When both are installed Plotly is preferred automatically. You can override this at any time:

# Check the active backend
print(plotter.backend)  # "plotly" or "matplotlib"

# Switch at runtime
plotter.set_backend("matplotlib")
plotter.plot("my_signal")  # static PNG output

plotter.set_backend("plotly")
plotter.plot("my_signal")  # interactive figure

# Or pass the backend at construction time
plotter = Plotter(workspace, backend="matplotlib")

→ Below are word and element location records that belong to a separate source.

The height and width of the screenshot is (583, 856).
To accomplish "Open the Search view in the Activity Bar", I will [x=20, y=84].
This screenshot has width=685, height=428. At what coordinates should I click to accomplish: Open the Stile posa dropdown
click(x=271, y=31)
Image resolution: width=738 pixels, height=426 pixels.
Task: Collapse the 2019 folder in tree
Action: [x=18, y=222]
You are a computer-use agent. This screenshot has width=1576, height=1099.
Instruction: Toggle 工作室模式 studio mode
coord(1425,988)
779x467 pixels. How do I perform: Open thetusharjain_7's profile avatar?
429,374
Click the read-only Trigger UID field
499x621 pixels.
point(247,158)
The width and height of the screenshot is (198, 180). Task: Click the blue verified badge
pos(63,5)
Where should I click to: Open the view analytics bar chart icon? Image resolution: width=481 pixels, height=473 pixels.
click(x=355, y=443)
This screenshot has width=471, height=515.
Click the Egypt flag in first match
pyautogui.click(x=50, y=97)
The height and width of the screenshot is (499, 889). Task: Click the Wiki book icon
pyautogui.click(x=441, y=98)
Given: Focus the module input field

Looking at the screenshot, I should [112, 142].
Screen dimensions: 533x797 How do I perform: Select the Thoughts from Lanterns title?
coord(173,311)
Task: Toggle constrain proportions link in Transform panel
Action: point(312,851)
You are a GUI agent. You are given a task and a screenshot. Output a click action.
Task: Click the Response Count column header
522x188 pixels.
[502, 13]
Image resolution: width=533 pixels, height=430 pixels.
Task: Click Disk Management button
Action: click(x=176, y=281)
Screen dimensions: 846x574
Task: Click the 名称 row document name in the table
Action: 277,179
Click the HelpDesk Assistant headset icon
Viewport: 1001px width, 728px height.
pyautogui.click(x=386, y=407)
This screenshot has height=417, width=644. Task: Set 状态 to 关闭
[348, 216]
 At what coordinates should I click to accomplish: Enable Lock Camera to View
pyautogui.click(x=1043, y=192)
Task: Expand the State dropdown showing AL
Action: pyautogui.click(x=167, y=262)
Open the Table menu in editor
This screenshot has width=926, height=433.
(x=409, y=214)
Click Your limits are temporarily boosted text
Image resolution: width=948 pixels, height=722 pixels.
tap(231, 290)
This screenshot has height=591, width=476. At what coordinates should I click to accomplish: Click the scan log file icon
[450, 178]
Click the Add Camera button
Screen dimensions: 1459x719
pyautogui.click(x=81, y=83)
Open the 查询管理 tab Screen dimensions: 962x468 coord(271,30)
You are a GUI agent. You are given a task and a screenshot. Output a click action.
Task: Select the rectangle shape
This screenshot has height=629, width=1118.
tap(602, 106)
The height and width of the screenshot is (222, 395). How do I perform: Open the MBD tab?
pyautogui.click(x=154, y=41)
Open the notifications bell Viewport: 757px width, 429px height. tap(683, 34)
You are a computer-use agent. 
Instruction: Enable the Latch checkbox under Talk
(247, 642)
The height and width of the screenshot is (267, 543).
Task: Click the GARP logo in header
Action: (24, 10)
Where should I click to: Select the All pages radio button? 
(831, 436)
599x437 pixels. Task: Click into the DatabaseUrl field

You can also set the default via an environment variable before starting the kernel:

$ export DATALAB_PLOTTER_BACKEND=matplotlib

If the requested backend is not installed, the plotter falls back to the other one with a warning. If neither is installed, an ImportError is raised.

Signal Plotting#

Signals are plotted as line plots:

plotter.plot("my_signal")

Image Plotting#

Images are displayed as 2D colormaps:

plotter.plot("my_image")

# With a specific colormap
plotter.plot("my_image", colormap="hot")

# Override the auto-computed figure height (pixels)
plotter.plot("my_image", height=600)

Multi-Object Plotting#

Pass a list to plot() to display multiple objects at once. The plotter auto-detects whether items are signals or images:

Multiple signals — overlaid on shared axes with automatic legend and color cycling:

plotter.plot([sig1, sig2, sig3])

# With explicit axis labels and units
plotter.plot(
    [sig1, sig2],
    title="Comparison",
    xlabel="Frequency", ylabel="Magnitude",
    xunit="Hz", yunit="dB",
)

# Raw numpy arrays and (x, y) tuples are also supported
import numpy as np
plotter.plot([np.sin(np.linspace(0, 10, 200)), (x_array, y_array)])

Multiple images — displayed in a subplot grid (up to 4 columns):

plotter.plot([img1, img2, img3])

# With per-image titles and a shared colormap
plotter.plot(
    [img1, img2],
    titles=["Before", "After"],
    colormap="hot",
)

Mixed lists of signals and images raise a TypeError. A single-item list behaves identically to passing the object directly.